# [Tarefa a cumprir]
Encontre na listagem abaixo todas as linhas que contêm a palavra "question" e copie cada uma delas.

# [Lista de registros]
*-*-*
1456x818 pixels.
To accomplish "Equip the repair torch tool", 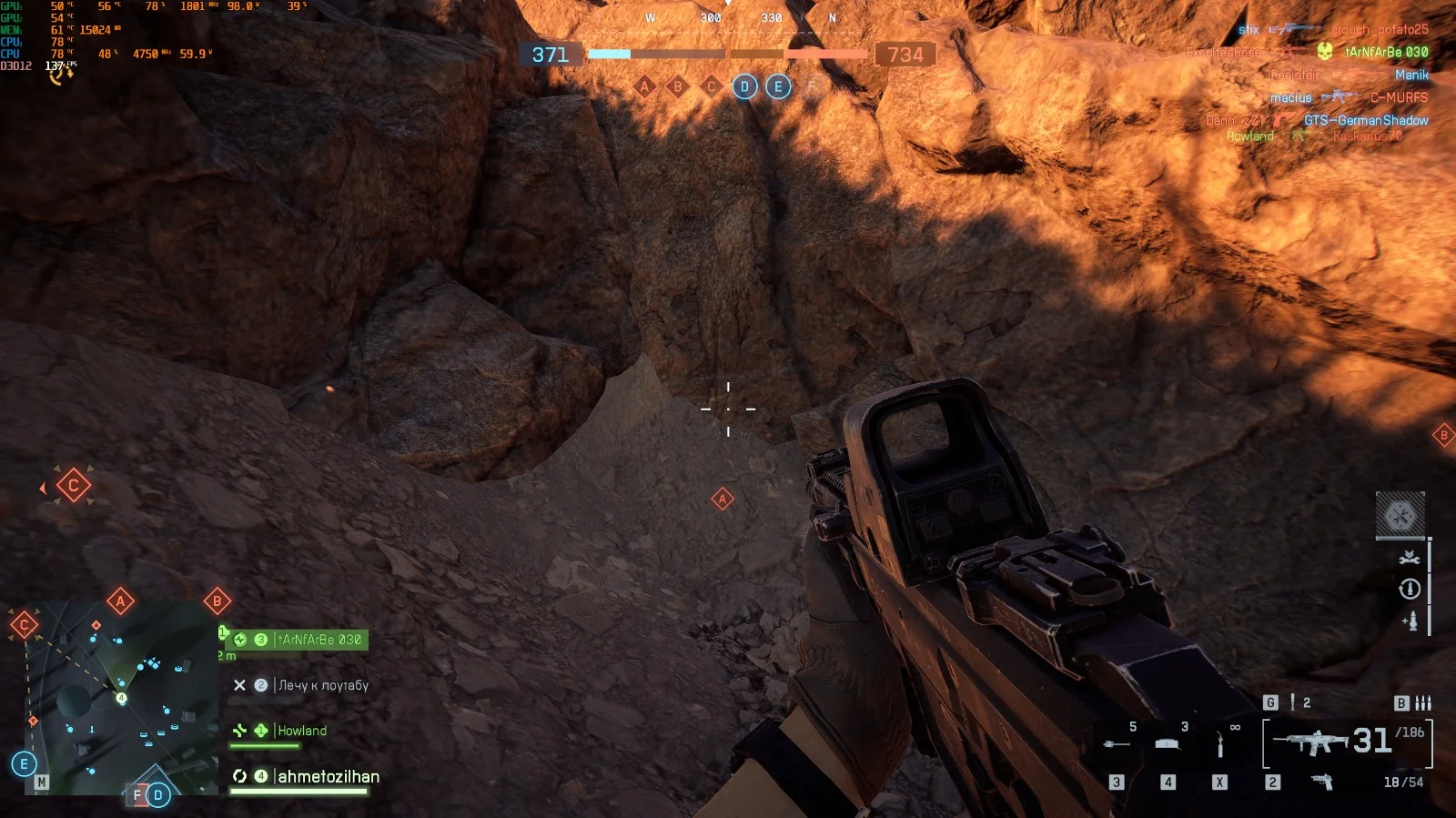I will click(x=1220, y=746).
*-*-*
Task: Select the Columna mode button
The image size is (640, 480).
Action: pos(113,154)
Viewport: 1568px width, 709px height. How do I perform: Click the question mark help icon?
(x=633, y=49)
*-*-*
# [Solução do problema]
Viewport: 1568px width, 709px height. How do I perform: Click the question mark help icon?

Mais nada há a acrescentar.